On 2025-01-15 at 15:42:02 UTC our secure endpoint to provide Customer Metrics Integration became unavailable and returned the error {"message":"Failed to validate JWT."} due to the expiry of the SSL certificate. Whilst we had renewed the certificate our framework for deploying and rolling out components had updated service accounts but not updated the associated service key secret in the correct sequence. 

How the service was affected

Customers collecting and ingesting metrics from their Neo4j Aura instances, were no longer able to do so as a result of connectivity issues with the provided endpoints. The issue was due to the requirement for valid encryption (and an up to date certificate) to connect to customer-metrics-api.neo4j.io.

We detected it internally when rolling out an update and soon after received reports of issues from customers.

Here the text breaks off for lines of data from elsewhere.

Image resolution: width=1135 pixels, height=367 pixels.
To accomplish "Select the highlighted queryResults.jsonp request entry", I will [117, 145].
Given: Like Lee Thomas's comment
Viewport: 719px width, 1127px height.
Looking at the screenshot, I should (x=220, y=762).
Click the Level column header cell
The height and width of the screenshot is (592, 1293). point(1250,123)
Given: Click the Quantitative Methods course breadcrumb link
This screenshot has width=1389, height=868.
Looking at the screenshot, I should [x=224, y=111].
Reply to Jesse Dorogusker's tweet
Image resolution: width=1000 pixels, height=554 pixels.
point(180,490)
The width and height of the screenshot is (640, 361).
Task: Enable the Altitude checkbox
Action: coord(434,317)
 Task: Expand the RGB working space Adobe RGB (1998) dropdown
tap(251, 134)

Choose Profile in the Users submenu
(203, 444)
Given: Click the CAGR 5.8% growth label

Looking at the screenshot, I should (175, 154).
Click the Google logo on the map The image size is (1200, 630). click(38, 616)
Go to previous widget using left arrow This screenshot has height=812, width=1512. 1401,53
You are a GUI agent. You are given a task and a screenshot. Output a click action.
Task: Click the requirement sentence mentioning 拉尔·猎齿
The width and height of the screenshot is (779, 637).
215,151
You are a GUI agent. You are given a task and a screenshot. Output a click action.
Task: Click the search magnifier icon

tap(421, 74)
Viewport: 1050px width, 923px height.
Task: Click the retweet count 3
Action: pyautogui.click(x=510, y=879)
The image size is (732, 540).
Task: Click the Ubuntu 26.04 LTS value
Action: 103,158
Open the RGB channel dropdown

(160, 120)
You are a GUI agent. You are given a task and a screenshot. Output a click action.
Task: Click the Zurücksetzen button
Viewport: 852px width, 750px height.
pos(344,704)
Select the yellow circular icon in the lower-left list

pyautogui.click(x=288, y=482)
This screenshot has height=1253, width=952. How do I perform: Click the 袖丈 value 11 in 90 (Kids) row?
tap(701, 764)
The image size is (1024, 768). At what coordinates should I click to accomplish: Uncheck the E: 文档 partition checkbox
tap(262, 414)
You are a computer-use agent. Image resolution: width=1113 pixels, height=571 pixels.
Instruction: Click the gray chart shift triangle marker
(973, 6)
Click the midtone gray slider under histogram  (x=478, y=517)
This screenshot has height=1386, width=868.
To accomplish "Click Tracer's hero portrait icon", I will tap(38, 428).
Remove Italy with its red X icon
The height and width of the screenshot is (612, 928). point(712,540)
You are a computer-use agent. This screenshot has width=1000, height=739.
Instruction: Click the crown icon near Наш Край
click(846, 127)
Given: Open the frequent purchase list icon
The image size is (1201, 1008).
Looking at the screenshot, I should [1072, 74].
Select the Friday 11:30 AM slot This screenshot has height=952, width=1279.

We worked to create a new service account and associated secret key to be rolled out immediately.

What we are doing now

We recognise that this issue caused serious issues in monitoring and operating Neo4j Aura instances and we have committed to the following actions:

  • Monitoring: We built additional monitoring metrics and dashboards and derived alarms to our cloud operations team to detect issues with failed connection
  • Mitigation: We are improving how we roll these changes related to service accounts secrets key.
  • Prevention: For any service account secret key deletion and updating with a new one we will not bundle this work anymore but split the tasks associated with the changes.
Posted Feb 07, 2025 - 11:47 UTC

Resolved
A fix has been in place for some time and this incident is considered resolved. A portmortem will be forthcoming.
Posted Jan 15, 2025 - 22:17 UTC
Monitoring
A fix has been rolled out and we are monitoring to ensure CMI is fully operational for all instances.
Posted Jan 15, 2025 - 19:39 UTC
Identified
The Neo4j Aura Customer Metrics Integration (CMI) is currently unavailable. We have identified a fix and are preparing to roll it out.
Posted Jan 15, 2025 - 18:20 UTC
This incident affected: AuraDB Virtual Dedicated Cloud (*.databases.neo4j.io) (AuraDB Virtual Dedicated Cloud on AWS (*.databases.neo4j.io), AuraDB Virtual Dedicated Cloud on Azure (*.databases.neo4j.io), AuraDB Virtual Dedicated Cloud on GCP (*.databases.neo4j.io)), AuraDS Enterprise (*.databases.neo4j.io) (AuraDS Enterprise on AWS (*.databases.neo4j.io), AuraDS Enterprise on Azure (*.databases.neo4j.io), AuraDS Enterprise on GCP (*.databases.neo4j.io)), and AuraDB Business Critical (*.databases.neo4j.io) (AuraDB Business Critical (*.databases.neo4j.io) on AWS, AuraDB Business Critical (*.databases.neo4j.io) on Azure, AuraDB Business Critical (*.databases.neo4j.io) on GCP).